* [WHAT THE TASK REQUIRES]: Please repeat the lines below exactly. Begin with the line containing "Task: Close the sidebar with X icon" and go on through the line containing "Select the Optical".

* [EXTRACTED MATERIAL]:
--- --- ---

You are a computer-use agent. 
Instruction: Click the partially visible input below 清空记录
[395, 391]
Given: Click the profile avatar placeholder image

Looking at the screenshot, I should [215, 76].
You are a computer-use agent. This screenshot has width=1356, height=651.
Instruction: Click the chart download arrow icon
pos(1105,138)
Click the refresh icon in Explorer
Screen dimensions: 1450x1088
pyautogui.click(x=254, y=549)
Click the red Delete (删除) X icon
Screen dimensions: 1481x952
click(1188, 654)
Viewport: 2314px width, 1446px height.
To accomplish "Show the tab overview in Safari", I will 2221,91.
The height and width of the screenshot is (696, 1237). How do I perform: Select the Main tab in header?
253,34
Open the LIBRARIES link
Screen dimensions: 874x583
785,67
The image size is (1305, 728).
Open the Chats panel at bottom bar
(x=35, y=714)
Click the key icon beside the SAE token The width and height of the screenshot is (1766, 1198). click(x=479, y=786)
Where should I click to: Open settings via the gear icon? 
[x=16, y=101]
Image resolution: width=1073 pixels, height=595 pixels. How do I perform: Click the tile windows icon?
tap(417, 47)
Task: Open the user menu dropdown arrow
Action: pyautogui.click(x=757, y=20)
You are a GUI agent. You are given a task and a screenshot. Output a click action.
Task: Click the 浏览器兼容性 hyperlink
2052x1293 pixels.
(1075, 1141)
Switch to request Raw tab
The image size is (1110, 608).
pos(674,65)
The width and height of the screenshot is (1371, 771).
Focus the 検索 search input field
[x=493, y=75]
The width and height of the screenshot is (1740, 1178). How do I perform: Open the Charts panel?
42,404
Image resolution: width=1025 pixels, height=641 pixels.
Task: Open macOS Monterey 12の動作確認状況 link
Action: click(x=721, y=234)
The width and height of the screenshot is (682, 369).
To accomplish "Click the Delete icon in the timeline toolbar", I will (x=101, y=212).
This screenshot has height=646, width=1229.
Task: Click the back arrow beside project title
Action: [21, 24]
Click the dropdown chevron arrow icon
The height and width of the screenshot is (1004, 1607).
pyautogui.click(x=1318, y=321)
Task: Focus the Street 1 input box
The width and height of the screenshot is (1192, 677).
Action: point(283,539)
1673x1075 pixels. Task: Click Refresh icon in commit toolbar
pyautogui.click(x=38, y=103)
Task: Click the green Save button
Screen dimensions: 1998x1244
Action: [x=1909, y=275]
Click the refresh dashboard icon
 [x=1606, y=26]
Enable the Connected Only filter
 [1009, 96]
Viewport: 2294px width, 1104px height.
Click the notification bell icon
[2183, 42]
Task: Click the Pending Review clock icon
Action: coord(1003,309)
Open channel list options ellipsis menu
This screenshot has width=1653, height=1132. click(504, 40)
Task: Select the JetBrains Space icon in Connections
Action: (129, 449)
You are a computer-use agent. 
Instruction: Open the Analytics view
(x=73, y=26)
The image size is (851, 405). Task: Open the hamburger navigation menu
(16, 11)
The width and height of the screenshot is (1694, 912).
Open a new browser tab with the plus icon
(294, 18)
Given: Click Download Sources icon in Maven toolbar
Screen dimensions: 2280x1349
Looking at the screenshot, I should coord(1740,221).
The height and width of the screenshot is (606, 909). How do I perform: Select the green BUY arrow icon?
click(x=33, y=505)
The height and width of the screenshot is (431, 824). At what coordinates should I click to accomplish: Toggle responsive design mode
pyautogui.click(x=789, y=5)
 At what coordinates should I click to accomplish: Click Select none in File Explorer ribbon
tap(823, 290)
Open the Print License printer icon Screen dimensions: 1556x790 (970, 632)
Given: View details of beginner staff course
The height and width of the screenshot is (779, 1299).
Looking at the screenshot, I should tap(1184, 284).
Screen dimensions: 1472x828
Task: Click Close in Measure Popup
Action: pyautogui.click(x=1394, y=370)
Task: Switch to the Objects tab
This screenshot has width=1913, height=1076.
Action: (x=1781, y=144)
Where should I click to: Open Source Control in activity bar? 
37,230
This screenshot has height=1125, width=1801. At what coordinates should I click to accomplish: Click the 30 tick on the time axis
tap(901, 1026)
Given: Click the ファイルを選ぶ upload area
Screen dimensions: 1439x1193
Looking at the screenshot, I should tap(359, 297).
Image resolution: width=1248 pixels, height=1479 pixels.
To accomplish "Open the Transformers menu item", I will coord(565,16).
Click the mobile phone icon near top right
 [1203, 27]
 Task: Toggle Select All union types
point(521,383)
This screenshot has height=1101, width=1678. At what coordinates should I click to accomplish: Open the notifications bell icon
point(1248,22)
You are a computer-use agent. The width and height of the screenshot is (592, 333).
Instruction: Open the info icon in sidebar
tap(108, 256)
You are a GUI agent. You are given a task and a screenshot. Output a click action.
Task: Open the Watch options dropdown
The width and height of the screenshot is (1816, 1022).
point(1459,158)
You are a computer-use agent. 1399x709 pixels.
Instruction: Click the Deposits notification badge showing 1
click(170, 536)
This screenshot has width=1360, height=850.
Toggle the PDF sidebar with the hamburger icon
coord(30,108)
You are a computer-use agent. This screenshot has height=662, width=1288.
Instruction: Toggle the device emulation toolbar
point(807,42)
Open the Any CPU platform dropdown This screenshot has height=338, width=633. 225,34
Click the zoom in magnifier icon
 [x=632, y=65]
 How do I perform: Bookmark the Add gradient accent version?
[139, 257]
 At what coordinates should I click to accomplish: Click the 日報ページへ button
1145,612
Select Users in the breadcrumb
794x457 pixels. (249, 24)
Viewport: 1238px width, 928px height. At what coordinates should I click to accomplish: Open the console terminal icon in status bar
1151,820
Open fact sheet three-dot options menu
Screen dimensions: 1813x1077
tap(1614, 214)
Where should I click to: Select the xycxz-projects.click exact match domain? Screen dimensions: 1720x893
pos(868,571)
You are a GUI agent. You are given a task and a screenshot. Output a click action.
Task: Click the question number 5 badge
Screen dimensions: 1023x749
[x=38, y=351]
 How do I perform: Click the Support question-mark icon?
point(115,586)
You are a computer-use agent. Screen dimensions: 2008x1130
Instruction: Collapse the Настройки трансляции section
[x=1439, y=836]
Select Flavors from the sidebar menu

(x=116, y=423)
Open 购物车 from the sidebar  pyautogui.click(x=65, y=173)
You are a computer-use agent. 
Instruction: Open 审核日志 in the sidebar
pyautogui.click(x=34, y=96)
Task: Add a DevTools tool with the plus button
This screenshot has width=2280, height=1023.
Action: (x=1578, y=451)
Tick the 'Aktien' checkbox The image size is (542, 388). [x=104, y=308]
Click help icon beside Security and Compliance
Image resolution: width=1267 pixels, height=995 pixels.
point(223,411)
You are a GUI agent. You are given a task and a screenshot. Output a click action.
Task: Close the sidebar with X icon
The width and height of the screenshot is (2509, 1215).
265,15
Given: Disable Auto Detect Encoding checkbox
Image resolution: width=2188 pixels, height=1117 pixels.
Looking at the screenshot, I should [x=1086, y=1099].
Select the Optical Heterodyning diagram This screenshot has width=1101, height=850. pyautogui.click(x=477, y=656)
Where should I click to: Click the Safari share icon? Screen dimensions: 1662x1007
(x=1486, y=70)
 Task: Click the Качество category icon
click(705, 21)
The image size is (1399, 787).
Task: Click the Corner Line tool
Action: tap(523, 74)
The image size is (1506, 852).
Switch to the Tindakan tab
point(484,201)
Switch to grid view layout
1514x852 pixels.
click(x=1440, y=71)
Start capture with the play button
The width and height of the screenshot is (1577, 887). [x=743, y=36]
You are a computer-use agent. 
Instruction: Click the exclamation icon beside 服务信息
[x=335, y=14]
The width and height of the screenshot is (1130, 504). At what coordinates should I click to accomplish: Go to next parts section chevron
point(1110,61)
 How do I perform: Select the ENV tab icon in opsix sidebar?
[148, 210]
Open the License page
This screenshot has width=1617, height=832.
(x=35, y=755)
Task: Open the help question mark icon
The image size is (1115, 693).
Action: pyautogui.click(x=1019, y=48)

--- --- ---

* [EXERCISE OUTPUT]:
Task: Close the sidebar with X icon
The width and height of the screenshot is (2509, 1215).
265,15
Given: Disable Auto Detect Encoding checkbox
Image resolution: width=2188 pixels, height=1117 pixels.
Looking at the screenshot, I should [x=1086, y=1099].
Select the Optical Heterodyning diagram This screenshot has width=1101, height=850. pyautogui.click(x=477, y=656)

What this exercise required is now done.